Tissue factor/factor VIIa induces cell survival and gene transcription by transactivation of the insulin-like growth factor 1 receptor.

The insulin-like growth factor 1 receptor (IGF-1R) is known to promote survival and has also been implicated in the pathogenesis of several disease states, including cardiovascular disorders and cancer. Recently, we showed that binding of coagulation factor VIIa (FVIIa) to its receptor tissue factor (TF) protects cancer cells from TNF-related apoptosis inducing ligand (TRAIL)-induced apoptosis. Here we present evidence that this biological function of TF/FVIIa is dependent on the IGF-1R. IGF-1R inhibitors AG1024 and PPP as well as siRNA-mediated downregulation of IGF-1R, abolished the TF/FVIIa-mediated protection against TRAIL-induced apoptosis.

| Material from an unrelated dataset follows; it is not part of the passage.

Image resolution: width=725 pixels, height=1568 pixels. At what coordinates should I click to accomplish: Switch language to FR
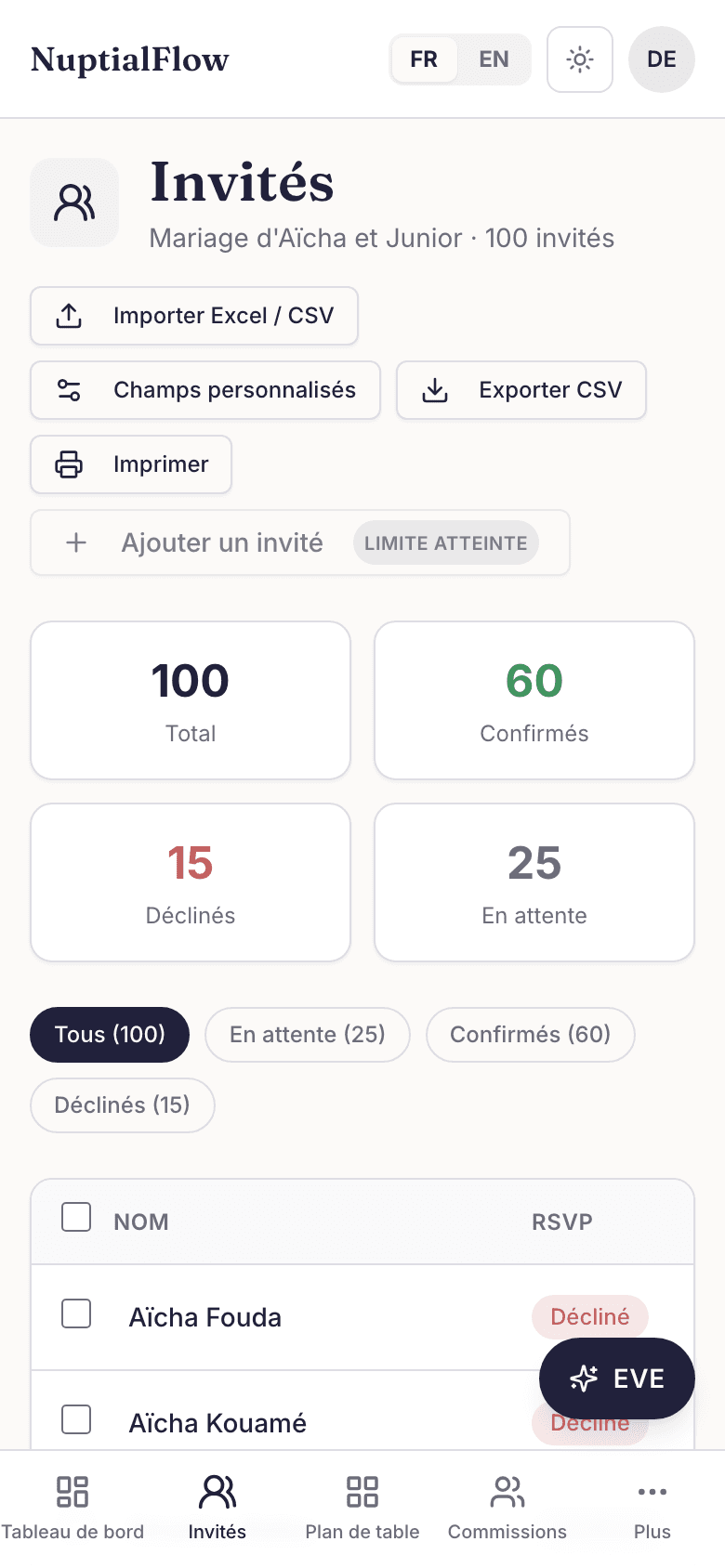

Moreover, FVIIa rapidly induced a time- and concentration-dependent tyrosine phosphorylation of the IGF-1R in MDA-MB-231 breast cancer cells and in primary human monocytes, an event that was accompanied by IGF-1R chromatin binding and gene transcription. We hereby present novel evidence of a cross-talk between the coagulation and IGF-1R signalling systems, and propose that the IGF-1R is a key player in mediating TF/FVIIa-induced cell survival.